▸ Work to complete
Please retype all of the records below word for word, leaving out any pictures.

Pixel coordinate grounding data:
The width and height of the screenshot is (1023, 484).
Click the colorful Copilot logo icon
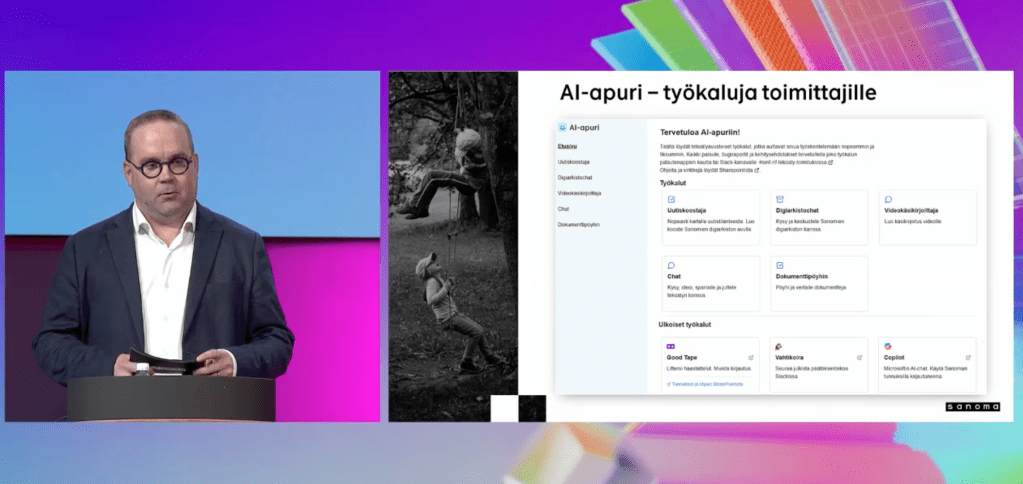point(887,346)
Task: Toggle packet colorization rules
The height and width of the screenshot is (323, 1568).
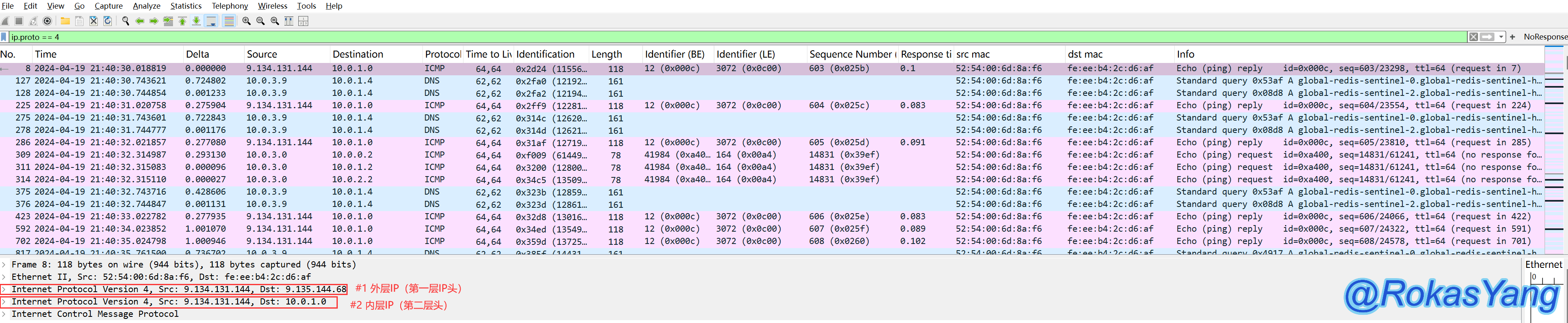Action: 229,21
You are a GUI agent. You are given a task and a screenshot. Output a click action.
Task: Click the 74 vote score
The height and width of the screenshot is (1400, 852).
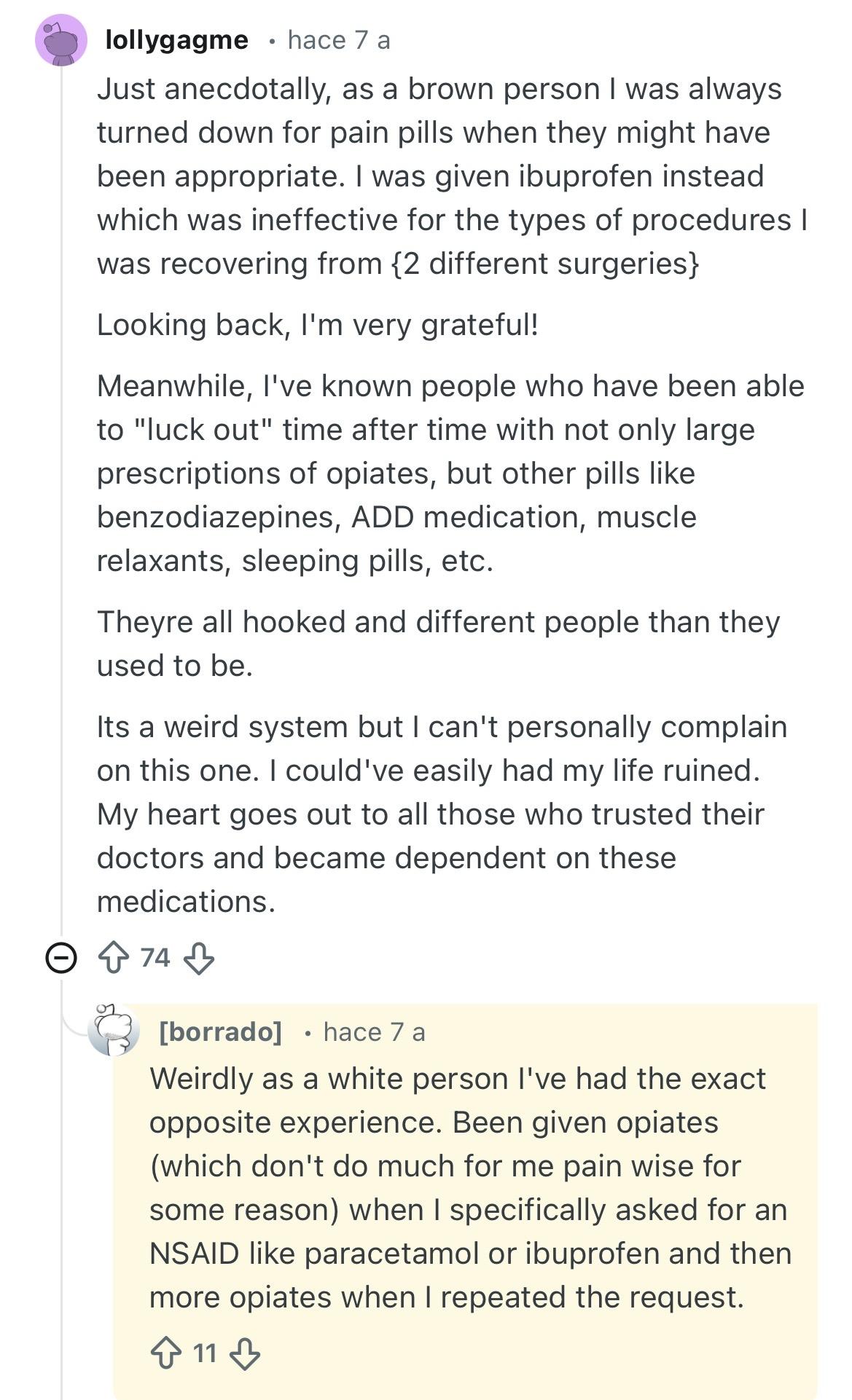tap(155, 957)
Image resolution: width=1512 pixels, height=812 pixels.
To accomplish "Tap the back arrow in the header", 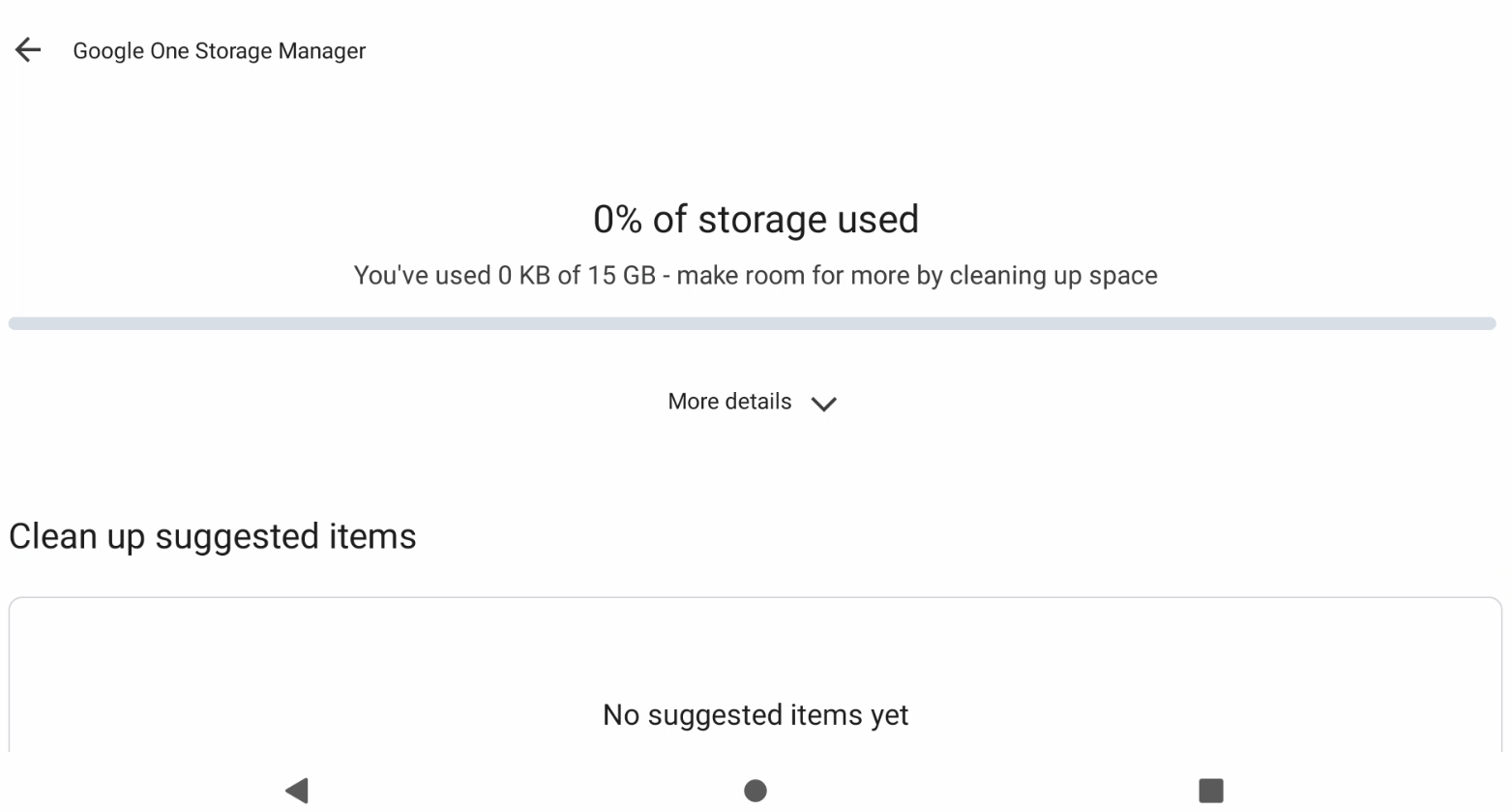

▸ Answer for this exercise
The width and height of the screenshot is (1023, 484).
Click the colorful Copilot logo icon
point(887,346)
Task: Toggle packet colorization rules
The height and width of the screenshot is (323, 1568).
Action: 229,21
You are a GUI agent. You are given a task and a screenshot. Output a click action.
Task: Click the 74 vote score
The height and width of the screenshot is (1400, 852).
tap(155, 957)
Image resolution: width=1512 pixels, height=812 pixels.
To accomplish "Tap the back arrow in the header", 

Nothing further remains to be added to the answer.